What is the most simple thing you can start with? It seems easier to first make something that does not create novel sentences, but just does more listening than talking and that occasionally selects from a few stock responses in a sensible way. ("Nice." "Sounds complicated." "That much?" "How sad.") More a listen-bot than a chatbot. And more easy than that is something that just highlights what seems unusual or important. Surely something like a highlighter is needed for more complex dialogue interactions as well. So, the roadmap is: mute text highlighter → taciturn listenbot → proper chatbot
What I'm thinking for the highlighter isn't on/off, but degrees and I'm actually not thinking of a single highlighter, but three that work together:
1. The "old Codger" represents generic expectation for parsing English text. It doesn't ever update itself, just applies fixed scoring rules, like giving more points to a word for rarity (using scores from a look-up table and Scrabble score to further distinguish between words with no dictionary entry) and giving points to sentences with formulations that are not rare or special themselves, but imply something like that happening in the sentence (like the words "rare" itself, and "extreme", "the most", "surprising" etc.) or an extreme event ("birth", "death", "war"…). Another indicator for sentence complexity is the FOXDOG metric (copyright me, do not steal): how many different letters appear in a sentence. Since the bot is supposed to give a shit about you, you saying "I"/"me"/"my"/"myself"/"we"/"our"/"us" also boosts importance for a sentence. And of course, there's also some conditional probability stuff about expected adjacent words.
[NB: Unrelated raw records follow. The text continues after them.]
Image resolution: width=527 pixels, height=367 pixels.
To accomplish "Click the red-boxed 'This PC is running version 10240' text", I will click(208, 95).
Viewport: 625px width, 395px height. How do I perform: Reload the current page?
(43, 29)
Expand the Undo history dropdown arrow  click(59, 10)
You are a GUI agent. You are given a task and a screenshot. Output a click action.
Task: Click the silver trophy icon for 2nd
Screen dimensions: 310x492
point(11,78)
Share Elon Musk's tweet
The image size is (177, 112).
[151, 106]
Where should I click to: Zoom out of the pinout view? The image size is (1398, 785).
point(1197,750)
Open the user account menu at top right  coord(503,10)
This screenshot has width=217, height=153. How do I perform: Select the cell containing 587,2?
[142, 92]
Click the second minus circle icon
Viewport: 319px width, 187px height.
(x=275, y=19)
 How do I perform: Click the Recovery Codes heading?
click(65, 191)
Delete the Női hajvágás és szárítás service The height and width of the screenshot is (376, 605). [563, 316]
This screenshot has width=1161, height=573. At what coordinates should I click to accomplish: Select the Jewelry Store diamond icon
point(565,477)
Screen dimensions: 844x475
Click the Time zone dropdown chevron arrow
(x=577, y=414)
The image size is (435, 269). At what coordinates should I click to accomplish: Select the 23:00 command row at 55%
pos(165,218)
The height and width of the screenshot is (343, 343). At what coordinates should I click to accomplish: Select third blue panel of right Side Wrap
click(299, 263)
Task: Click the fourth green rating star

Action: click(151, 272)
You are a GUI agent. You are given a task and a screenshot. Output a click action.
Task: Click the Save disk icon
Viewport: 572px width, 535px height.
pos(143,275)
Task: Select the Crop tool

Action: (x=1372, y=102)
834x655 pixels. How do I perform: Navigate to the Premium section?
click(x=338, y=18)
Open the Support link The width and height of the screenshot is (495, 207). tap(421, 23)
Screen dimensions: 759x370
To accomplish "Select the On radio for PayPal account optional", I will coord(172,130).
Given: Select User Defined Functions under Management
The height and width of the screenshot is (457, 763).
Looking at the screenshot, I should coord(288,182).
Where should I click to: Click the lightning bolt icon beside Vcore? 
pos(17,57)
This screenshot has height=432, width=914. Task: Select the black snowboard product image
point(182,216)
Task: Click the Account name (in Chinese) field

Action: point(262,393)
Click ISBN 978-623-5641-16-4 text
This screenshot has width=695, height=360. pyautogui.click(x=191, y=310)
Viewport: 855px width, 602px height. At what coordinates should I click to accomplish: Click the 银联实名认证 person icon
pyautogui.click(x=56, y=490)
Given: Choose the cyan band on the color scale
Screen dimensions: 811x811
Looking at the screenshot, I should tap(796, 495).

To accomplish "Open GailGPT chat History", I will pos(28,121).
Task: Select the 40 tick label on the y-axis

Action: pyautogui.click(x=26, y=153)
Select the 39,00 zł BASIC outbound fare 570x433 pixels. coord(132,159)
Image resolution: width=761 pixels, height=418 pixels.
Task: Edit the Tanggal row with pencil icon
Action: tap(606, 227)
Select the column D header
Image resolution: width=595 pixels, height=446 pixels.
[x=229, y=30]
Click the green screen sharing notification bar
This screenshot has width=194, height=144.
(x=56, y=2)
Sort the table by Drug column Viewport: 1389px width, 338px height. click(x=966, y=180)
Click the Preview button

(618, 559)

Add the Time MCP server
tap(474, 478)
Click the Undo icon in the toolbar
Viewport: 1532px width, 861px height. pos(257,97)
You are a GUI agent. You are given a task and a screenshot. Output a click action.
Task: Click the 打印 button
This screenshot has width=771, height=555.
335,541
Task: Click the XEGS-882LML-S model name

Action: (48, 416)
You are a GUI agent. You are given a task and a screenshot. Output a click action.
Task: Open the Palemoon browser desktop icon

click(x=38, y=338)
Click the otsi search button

2. The "young Baby", builds expectation from recent inputs and scores relative to that expectation. It also uses a dictionary with synonymous words and topical tags. If a word is unique in the window of consideration, but synonymous or fitting with recent topics, it doesn't score that high. (A similar cooperation of "C." and "B." can happen inside a robot with an expressive face and stuffed with sensors for noise and temperature and other things: with "C." working with a fixed absolute scale, "B." with a scale that is calibrated around the recent impressions, and together they work out how surprised/annoyed/etc. the robot's reaction to noise etc. is.)
3. The "Middle" also builds expectations like "B.", but the considered time frame is much bigger. The expectation of hearing a word again goes down over time like with "B.", but it isn't just slower decay. In the big picture the expectation goes down, but with some bumps on the way, so it isn't monotonic. The idea here is that there are situations in life that repeat with rhythms, so what goes into the expectation of "M." are questions like: What words do I usually hear at… this time of the day/yesterday/the same day last week/the same day one year ago? (For a robot with the right sensors we can add: What words do I usually hear when I'm… seeing that the sky or ceiling has this color/measuring this temperature/facing this cardinal direction/sitting/etc? All with non-monotonic decay. And we can also look for other correlations like how common it is to have this sensor impression this time of day/day of the week etc. and all of that adding a bit to how confused/bored/etc. the facial expression is.)
We can also call these three Caspar, Balthazar, Melchior.
The common words are listed in a database and have tons of tags attached like cute, gross, swear word (one word can have multiple tags) that get weighted together for an appropriate emotional response. Negation in the vicinity of a heard word strongly dampens its weight and the intensity of the reaction, as do words and formulations like "movie" or "just kidding" which suggest the word likely doesn't belong to a real-world situation. Talking in the past tense and using formulations like "long time ago" also dampens the reaction intensity.
When somebody says that "X is long", what it actually means is that X is longer than some implicit reference standard. Likewise with heavy, fast, old… So, for the bot to make a comment of that sort requires that it builds up such a standard. The standard is strongly context-dependent, think of what "near" and "small" means to you when talking about animals and when talking about the planets. Often, talking about a thing conjures up a collection of things it belongs to and whether it appears to be heavy or big etc. strongly depends on how it looks in that set and also how it looks relative to other recently mentioned things. So, for some very common nouns at least there needs to be information in the database about typical size and so on. Since I'm lazy the database will have lots of holes. One common reference point for size and weight etc. will be an average human at the middle of life. Even just recently used numbers can serve as reference values (not very logical, but humans also do that). Several reference points get put on a line and then we look where on the line the mentioned thing is. I'm more partial to the median than the mean as the main reference point.